After years of silence, Tropfest came back — and it actually felt like it mattered
I didn’t realise how much I missed Tropfest until it was back.For years, it felt like one of those things that belonged to another era — the time when people actually sat on grass with strangers to watch short films, when filmmakers didn’t need a streaming deal to be seen, and when a seven-minute story could make a whole crowd go quiet.
Then 2026 happened, and suddenly Tropfest was back in Centennial Park, free again, outdoors again, and full of people who looked like they genuinely wanted it to exist. After a six-year break, the festival returned with new backing, new organisers, and the same idea it started with — anyone can make a film, and everyone can watch it.
More than 35,000 people turned up, which already felt like a good sign. Not nostalgia. Not irony. Just people showing up for short films again.
How Tropfest Started (and why it worked)
Tropfest began in 1993, started by actor and director John Polson at the Tropicana Café in Darlinghurst. The original idea was simple. Filmmakers would make short films, screen them for a small crowd, and vote for the best one.
That simplicity is probably why it grew.
By the late 90s and early 2000s, the festival had moved to The Domain in Sydney, and the crowd had grown into the tens of thousands. People would show up hours early just to get a good spot on the grass. It felt less like a formal festival and more like a summer ritual.
What made it different from other film festivals was the rule that every film had to include the Tropfest Signature Item, a small object announced each year that had to appear somewhere in the film. It forced creativity in a way that felt playful rather than restrictive. You could tell filmmakers were enjoying the challenge.
And the audience loved spotting it.

#### Task details
Please copy the part of the Tropfest article that opens with the words containing "Then 2026 happened, and" and closes with "why it worked)", word for word.

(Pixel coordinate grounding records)
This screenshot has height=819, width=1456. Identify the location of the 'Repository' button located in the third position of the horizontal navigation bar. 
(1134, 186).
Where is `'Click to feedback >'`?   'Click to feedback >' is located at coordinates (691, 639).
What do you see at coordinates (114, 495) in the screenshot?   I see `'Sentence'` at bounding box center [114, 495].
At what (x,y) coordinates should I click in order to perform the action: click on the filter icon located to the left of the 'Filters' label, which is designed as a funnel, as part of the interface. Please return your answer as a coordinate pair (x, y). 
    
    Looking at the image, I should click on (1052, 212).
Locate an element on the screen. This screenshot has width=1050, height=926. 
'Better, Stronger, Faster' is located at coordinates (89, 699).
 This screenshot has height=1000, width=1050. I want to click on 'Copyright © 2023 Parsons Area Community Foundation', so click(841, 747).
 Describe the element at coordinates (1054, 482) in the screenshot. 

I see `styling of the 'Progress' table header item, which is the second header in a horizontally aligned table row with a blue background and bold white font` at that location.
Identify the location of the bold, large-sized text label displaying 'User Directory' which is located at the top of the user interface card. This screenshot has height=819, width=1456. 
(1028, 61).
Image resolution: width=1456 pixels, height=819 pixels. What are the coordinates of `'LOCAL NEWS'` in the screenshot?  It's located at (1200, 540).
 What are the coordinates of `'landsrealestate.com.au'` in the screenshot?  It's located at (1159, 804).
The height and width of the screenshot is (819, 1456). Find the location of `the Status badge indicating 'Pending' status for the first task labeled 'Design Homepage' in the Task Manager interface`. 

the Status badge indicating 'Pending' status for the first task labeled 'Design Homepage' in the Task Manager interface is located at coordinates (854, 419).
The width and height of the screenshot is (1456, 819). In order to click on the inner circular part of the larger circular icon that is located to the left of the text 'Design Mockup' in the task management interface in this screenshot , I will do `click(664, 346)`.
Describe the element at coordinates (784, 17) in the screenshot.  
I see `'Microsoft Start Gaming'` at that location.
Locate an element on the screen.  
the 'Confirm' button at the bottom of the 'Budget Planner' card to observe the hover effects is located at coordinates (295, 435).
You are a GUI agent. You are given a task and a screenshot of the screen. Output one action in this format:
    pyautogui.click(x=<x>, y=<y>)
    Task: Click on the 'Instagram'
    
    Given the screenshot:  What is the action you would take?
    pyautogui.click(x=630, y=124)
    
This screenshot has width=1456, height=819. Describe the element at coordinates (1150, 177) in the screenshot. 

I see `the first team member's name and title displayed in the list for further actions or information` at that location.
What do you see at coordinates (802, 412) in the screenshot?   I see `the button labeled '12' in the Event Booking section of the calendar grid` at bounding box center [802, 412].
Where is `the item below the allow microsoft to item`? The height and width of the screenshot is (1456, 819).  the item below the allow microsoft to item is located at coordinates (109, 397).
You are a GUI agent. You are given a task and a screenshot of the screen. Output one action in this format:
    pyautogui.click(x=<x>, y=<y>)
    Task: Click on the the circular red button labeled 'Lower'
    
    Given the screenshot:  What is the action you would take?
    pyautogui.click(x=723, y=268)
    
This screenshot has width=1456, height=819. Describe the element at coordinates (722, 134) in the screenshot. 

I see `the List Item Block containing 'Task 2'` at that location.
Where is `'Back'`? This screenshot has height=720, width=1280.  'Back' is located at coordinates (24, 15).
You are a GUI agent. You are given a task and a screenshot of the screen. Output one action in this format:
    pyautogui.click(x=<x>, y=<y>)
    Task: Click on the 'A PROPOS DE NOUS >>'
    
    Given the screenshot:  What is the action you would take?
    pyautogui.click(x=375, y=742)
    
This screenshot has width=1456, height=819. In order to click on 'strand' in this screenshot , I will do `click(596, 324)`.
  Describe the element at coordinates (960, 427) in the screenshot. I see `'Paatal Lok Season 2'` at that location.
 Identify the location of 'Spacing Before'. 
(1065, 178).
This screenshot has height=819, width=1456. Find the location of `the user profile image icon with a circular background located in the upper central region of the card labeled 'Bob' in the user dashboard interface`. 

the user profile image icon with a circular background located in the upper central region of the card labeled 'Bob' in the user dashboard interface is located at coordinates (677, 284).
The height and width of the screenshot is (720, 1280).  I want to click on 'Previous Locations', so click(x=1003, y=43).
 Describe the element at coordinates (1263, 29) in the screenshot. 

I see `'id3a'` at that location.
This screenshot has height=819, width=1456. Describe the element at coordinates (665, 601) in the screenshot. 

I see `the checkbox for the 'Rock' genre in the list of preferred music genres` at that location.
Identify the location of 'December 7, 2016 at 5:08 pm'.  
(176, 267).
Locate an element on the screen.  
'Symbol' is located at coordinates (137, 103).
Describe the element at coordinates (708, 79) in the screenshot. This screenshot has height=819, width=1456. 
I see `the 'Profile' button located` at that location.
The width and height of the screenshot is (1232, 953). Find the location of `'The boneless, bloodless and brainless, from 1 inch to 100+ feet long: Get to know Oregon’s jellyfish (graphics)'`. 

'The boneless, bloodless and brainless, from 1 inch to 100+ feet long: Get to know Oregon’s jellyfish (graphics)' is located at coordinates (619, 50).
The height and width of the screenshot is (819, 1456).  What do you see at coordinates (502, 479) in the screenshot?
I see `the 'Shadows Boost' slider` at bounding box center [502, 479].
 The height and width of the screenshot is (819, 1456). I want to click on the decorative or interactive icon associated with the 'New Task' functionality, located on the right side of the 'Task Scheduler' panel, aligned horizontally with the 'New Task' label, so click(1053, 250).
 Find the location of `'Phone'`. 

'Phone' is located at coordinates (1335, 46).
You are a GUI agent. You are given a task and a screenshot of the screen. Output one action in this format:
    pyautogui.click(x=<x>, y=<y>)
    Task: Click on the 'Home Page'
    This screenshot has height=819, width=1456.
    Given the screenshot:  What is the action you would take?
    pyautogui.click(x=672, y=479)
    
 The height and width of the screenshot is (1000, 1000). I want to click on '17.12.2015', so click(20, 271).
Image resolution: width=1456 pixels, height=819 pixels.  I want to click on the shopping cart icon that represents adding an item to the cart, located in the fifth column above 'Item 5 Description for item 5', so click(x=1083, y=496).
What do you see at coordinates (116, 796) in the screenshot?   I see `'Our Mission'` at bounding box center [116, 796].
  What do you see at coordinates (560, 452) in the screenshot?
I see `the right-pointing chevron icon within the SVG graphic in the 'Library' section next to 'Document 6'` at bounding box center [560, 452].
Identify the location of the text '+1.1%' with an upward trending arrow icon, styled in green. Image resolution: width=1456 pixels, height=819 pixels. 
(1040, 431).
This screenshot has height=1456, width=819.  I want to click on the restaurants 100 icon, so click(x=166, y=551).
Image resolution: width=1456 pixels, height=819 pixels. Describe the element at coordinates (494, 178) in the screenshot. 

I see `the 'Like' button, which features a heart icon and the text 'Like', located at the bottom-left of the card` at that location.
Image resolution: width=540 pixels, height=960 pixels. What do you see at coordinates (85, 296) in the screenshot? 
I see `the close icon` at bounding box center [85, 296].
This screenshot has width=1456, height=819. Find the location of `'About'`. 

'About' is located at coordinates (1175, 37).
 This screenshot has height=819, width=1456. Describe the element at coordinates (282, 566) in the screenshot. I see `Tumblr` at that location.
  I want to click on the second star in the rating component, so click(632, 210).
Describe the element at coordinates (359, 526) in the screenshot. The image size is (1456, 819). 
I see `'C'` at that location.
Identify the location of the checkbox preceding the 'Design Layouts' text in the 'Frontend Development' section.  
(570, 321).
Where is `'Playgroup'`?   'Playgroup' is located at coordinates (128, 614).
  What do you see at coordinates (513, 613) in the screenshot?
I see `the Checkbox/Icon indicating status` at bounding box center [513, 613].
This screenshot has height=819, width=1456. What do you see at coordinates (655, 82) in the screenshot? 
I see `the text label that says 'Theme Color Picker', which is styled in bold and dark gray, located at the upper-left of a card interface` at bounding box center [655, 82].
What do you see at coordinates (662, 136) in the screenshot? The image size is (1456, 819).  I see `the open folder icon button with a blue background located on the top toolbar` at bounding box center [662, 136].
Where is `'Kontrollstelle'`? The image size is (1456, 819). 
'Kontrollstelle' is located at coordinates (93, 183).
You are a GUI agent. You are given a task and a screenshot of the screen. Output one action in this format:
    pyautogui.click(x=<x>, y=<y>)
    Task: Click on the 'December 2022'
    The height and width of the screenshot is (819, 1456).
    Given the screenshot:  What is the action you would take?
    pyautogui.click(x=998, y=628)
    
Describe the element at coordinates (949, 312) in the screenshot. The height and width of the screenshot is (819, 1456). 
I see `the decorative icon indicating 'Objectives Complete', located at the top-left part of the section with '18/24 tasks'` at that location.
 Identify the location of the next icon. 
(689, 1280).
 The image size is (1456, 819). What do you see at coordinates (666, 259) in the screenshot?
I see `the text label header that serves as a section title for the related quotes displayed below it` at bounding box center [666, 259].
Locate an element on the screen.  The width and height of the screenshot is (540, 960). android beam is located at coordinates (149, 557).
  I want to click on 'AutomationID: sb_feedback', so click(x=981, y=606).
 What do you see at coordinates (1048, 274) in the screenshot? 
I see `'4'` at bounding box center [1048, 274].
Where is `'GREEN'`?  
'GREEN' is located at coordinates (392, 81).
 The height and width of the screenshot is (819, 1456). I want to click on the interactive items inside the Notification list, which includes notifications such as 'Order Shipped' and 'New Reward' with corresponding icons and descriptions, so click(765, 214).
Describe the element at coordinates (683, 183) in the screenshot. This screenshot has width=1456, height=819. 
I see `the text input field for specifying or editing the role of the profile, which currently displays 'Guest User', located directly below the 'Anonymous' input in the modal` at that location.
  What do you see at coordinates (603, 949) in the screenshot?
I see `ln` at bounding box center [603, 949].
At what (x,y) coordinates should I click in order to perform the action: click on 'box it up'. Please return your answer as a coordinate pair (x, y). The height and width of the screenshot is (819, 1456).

#### Answer to this problem
Then 2026 happened, and suddenly Tropfest was back in Centennial Park, free again, outdoors again, and full of people who looked like they genuinely wanted it to exist. After a six-year break, the festival returned with new backing, new organisers, and the same idea it started with — anyone can make a film, and everyone can watch it.
More than 35,000 people turned up, which already felt like a good sign. Not nostalgia. Not irony. Just people showing up for short films again.
How Tropfest Started (and why it worked)